Piero Villani


La responsabilità del talento

La responsabilità del talento : perché i “bravi” restano alla finestra?

Provo una sottile frustrazione nel vedere persone di talento che stimo restare “alla finestra” invece di scendere in campo, specialmente perché metto a disposizione uno spazio curato come il mio blog.

Quando invito qualcuno a scrivere su pierovillani.com, lo considero un invito garbato, quasi una mia riflessione ad alta voce sulla pigrizia intellettuale o sulla timidezza digitale.

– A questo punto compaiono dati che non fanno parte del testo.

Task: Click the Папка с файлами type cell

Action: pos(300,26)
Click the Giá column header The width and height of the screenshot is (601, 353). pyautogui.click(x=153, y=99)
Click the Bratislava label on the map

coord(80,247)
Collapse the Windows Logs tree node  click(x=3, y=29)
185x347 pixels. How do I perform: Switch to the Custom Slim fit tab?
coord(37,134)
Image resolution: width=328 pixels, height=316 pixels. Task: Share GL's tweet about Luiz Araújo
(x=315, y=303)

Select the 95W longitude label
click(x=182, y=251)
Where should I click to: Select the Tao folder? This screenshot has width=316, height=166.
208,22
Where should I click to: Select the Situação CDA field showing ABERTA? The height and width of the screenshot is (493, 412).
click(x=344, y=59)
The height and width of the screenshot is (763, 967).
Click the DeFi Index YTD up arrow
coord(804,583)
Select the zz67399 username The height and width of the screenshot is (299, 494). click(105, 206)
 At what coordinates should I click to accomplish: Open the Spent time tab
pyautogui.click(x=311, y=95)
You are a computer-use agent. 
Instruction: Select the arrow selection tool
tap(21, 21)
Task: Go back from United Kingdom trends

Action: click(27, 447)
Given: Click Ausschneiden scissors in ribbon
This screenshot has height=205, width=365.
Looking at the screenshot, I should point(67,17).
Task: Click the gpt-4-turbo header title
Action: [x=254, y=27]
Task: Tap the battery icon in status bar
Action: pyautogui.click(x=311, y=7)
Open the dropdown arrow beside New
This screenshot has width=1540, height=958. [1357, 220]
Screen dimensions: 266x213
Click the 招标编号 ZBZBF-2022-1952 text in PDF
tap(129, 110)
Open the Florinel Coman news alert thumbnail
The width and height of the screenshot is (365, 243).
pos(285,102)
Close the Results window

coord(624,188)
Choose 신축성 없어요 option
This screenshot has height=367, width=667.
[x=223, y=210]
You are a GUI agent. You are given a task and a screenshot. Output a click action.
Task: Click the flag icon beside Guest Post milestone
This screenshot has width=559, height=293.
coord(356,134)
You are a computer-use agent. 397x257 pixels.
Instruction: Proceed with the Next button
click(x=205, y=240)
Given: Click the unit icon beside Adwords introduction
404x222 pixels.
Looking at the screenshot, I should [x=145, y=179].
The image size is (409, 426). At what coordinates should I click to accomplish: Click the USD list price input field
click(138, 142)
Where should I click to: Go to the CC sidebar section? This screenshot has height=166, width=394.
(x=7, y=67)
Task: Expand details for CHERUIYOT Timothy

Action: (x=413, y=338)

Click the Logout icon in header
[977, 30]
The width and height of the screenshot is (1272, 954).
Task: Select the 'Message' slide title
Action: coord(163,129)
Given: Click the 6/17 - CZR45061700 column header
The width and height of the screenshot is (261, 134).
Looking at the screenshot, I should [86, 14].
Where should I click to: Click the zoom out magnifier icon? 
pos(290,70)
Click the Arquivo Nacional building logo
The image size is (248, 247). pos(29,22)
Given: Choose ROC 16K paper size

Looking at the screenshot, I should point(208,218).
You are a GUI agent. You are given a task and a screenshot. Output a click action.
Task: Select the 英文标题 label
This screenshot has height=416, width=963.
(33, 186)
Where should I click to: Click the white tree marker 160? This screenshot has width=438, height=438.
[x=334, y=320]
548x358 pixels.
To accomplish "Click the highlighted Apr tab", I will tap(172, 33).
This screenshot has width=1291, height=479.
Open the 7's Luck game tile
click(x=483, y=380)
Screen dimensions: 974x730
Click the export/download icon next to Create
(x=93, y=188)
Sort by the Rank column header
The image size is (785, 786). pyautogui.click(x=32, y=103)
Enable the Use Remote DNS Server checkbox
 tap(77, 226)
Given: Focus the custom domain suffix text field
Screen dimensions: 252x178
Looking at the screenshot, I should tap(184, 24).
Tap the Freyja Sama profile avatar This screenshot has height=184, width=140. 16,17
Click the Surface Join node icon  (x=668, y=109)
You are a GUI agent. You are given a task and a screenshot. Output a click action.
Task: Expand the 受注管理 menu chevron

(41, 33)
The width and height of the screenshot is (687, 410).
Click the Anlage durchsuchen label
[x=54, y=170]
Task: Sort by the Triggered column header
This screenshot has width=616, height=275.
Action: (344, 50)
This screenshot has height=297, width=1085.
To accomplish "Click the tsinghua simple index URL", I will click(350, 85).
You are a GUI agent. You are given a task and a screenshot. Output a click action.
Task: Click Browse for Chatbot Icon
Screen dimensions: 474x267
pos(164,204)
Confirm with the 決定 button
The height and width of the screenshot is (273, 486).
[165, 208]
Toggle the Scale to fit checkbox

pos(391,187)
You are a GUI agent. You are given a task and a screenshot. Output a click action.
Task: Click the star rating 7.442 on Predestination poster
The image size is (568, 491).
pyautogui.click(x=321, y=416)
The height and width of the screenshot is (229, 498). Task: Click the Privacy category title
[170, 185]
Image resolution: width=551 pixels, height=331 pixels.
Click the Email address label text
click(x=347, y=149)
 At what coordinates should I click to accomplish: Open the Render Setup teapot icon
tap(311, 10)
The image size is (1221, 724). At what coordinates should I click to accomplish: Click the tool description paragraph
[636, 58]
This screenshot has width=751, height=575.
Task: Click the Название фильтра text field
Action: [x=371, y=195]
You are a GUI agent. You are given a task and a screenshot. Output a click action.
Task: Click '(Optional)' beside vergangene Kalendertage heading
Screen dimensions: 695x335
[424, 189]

Tuttavia, mi rendo conto che se il mio invito “non basta”, forse è perché queste persone hanno bisogno di qualcosa di più di un input generico : hanno bisogno di sentirsi ingaggiate, di capire che il loro contributo è davvero necessario.

Mi sono chiesto spesso : perché i “bravi” non scrivono? Secondo me, spesso non è mancanza di voglia, ma un mix di fattori psicologici in cui mi imbatto costantemente :

Sindrome dell’impostore

“E se quello che scrivo non fosse all’altezza del blog di Piero Villani ?”

L’ansia del foglio bianco

Sanno scrivere, ma non sanno da dove iniziare.

Mancanza di tempo percepita

Vedono la scrittura come un impegno gravoso, non come il piacere che dovrebbe essere.

Le mie strategie per “forzare” la mano (con eleganza)

Se il mio invito pubblico non funziona, ho deciso di cambiare approccio usando tattiche più mirate :

L’Intervista (Il mio “Cavallo di Troia”)

Invece di chiedere un articolo, chiedo loro di rispondere a tre domande su un tema che padroneggiano.

Una volta pubblicata l’intervista, si sentono parte del progetto e la volta successiva è più facile che scrivano da soli.

La “Chiamata alle Armi” specifica

Invece di un vago “scrivete quando volete”, lancio un tema del mese.

Ad esempio : “A febbraio vorrei parlare di [Tema]. [Nome], tu che ne sai molto, mi regaleresti 20 righe?”

Il “Guest Post” programmato

Propongo una rubrica fissa, anche solo mensile.

Ho notato che l’impegno ricorrente a volte spaventa meno del vuoto, perché offre una struttura.